A enxurrada de livros gerados por (ou escritos com) inteligência artificial em lojas virtuais tem impactado o mercado editorial. O leitor assíduo do Olhar Digital já sabe disso. Entre os especialistas consultados durante a apuração deste tema, está o educador de tecnologias e artes no Sesc Piracicaba, Maurício Pinheiro.
Na conversa, Pinheiro, que também é analista de software, explica como a IA permite que uma pessoa funcione quase como uma “microeditora”. O especialista também aponta a diferença entre usar a IA como assistente ou como linha de montagem de texto. E analisa por que a grande disputa do mercado literário virou uma busca por “sinal” no meio de tanto ruído.

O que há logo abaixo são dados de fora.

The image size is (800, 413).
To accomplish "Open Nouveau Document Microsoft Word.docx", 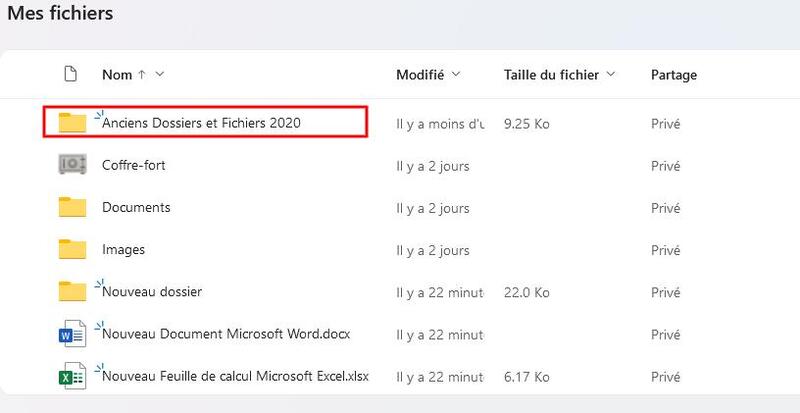I will click(x=226, y=334).
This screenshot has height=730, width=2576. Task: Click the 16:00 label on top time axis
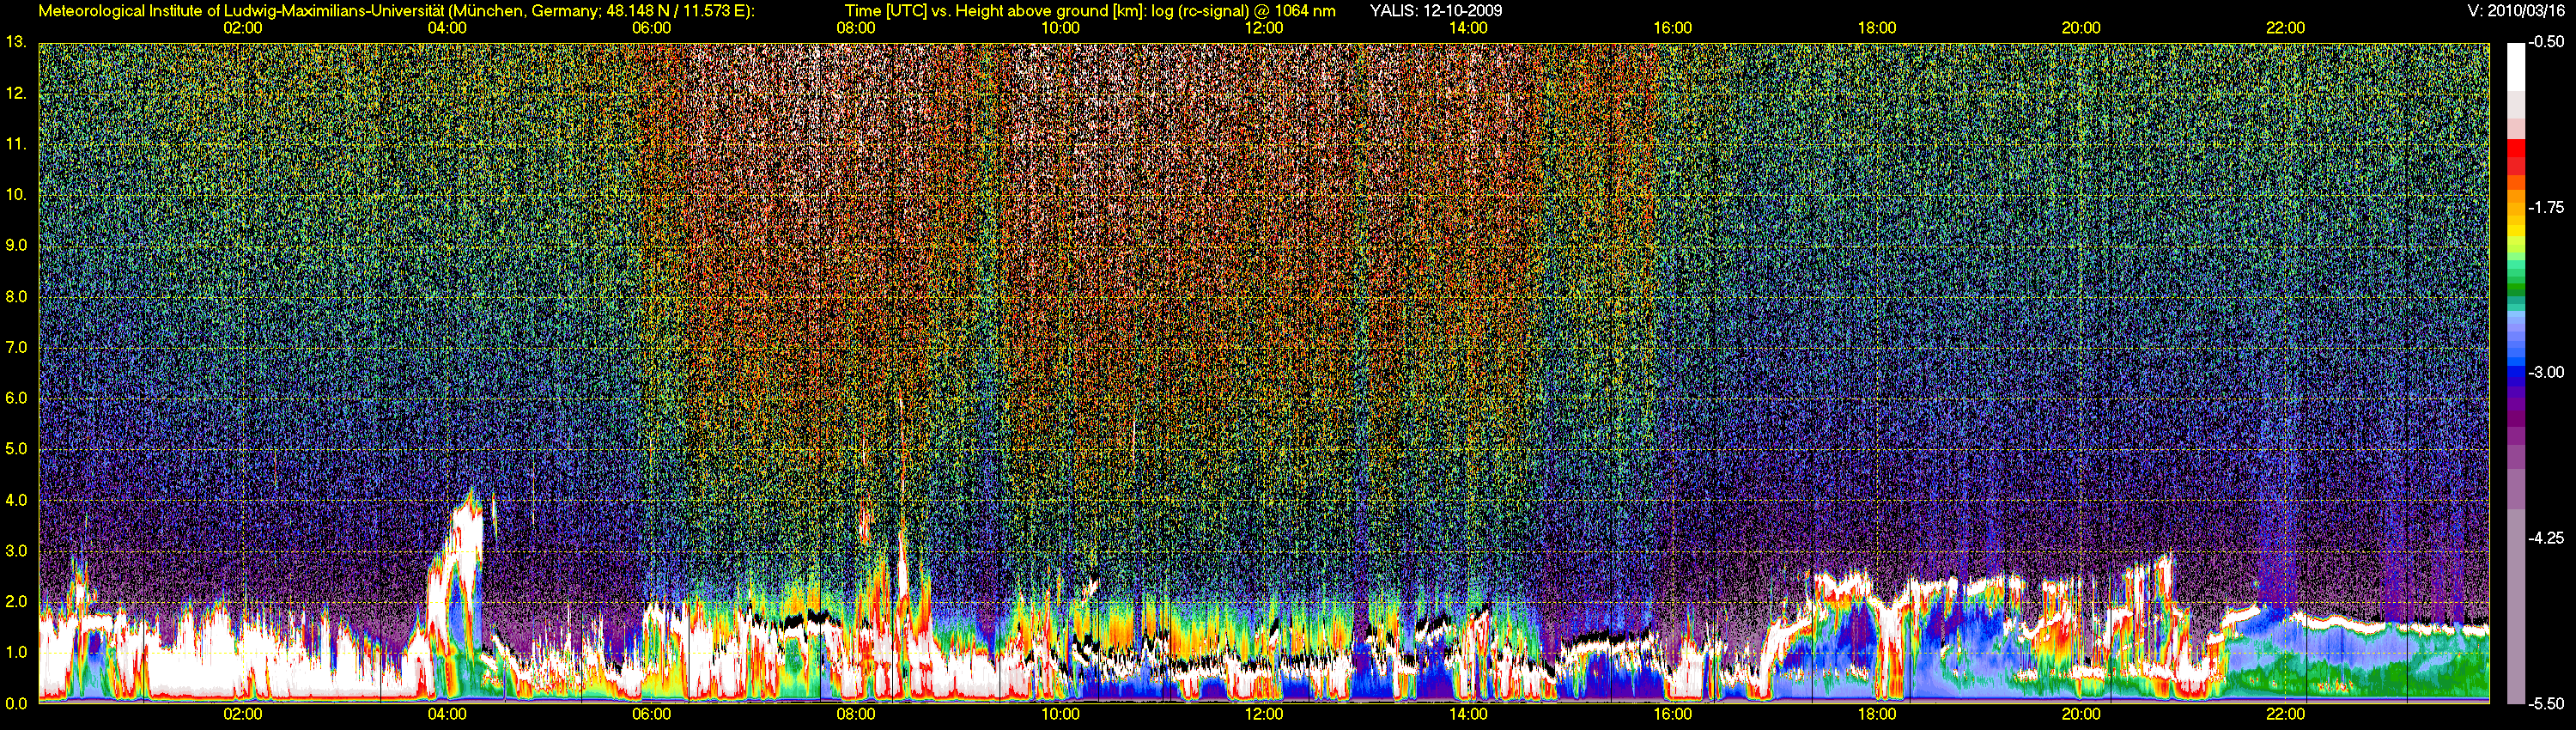click(1672, 28)
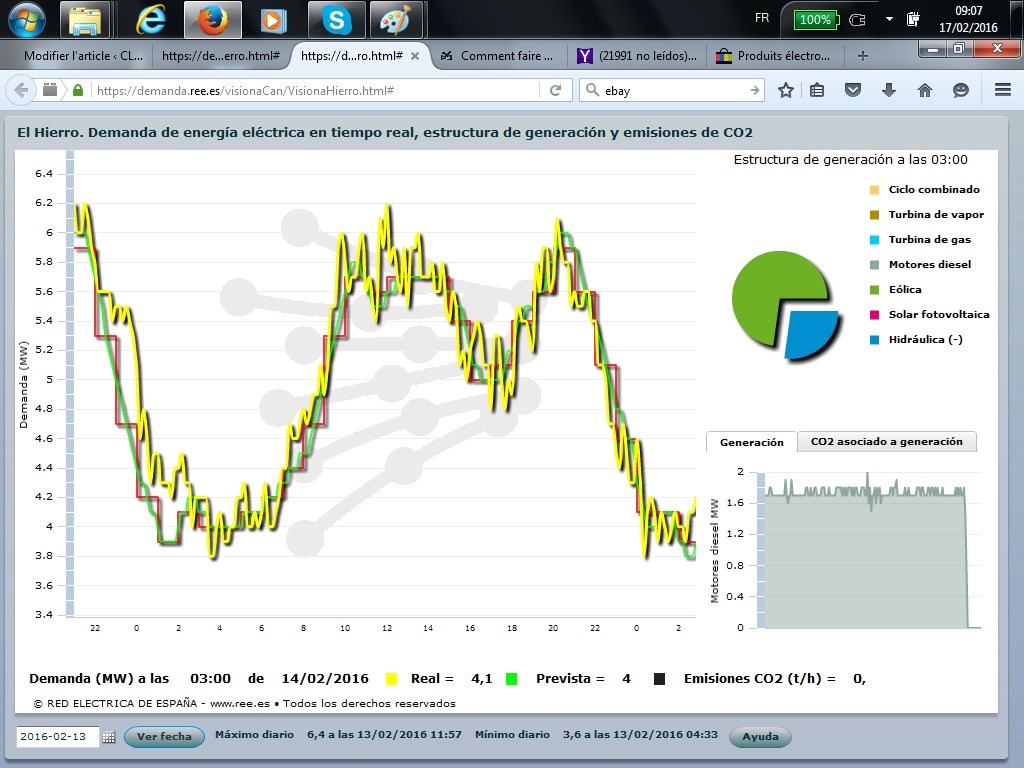Open the Windows Start menu

pos(26,18)
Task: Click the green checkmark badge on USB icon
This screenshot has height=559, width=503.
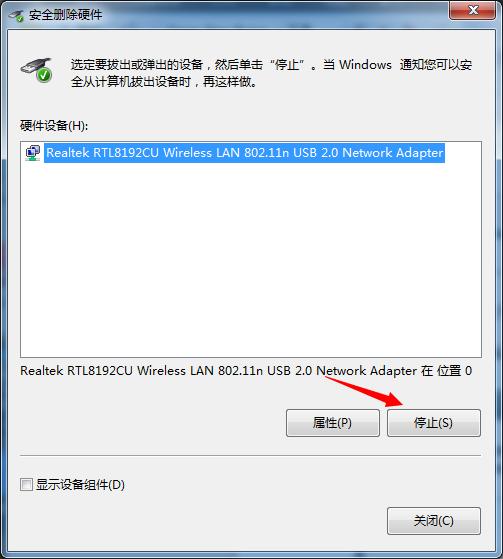Action: coord(44,75)
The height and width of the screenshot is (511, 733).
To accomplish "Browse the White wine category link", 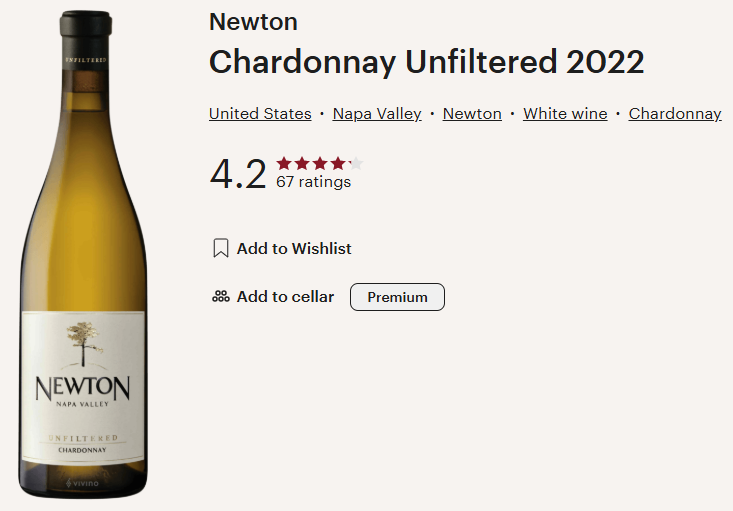I will 565,114.
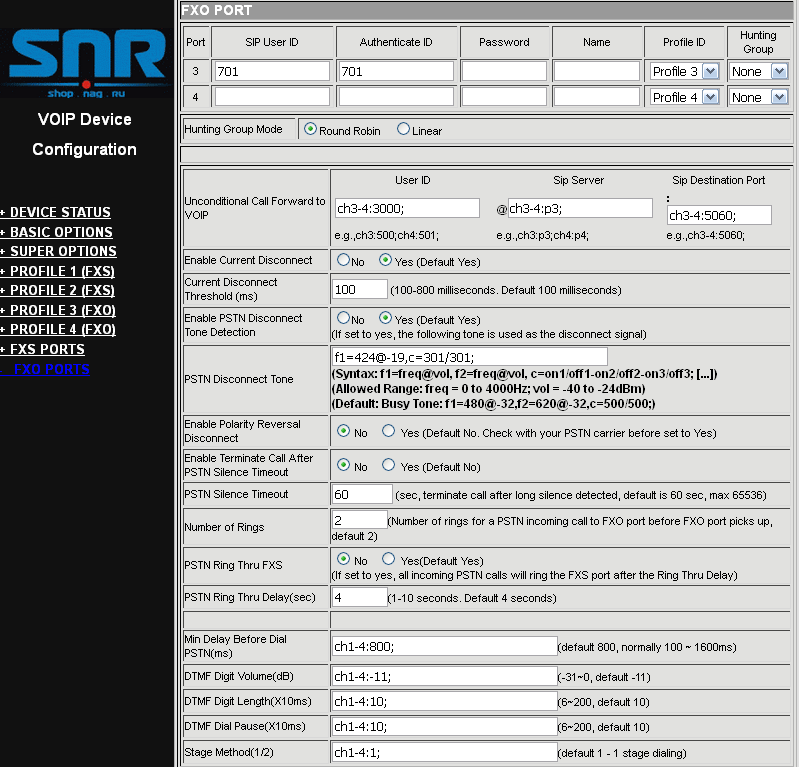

Analista e educador fala sobre o impacto da IA na literatura independente
O leitor assíduo do Olhar Digital já conferiu alguns trechos da entrevista com Maurício Pinheiro na matéria “Livros feitos em minutos com IA inundam Amazon e outras lojas” publicada na sexta-feira (14). Agora, pode conferir a versão completa da conversa.
Olhar Digital: O que torna a produção e publicação de e-books com IA no ecossistema Kindle tão atraente e acessível hoje para quem quer publicar de forma independente?
Maurício: Acho que estamos assistindo a mais uma etapa de uma longa cadeia de desintermediação. O Kindle já havia removido grande parte da barreira de distribuição. Para colocar um livro no mercado, você deixou de precisar convencer uma editora, financiar uma tiragem ou conquistar espaço numa prateleira física.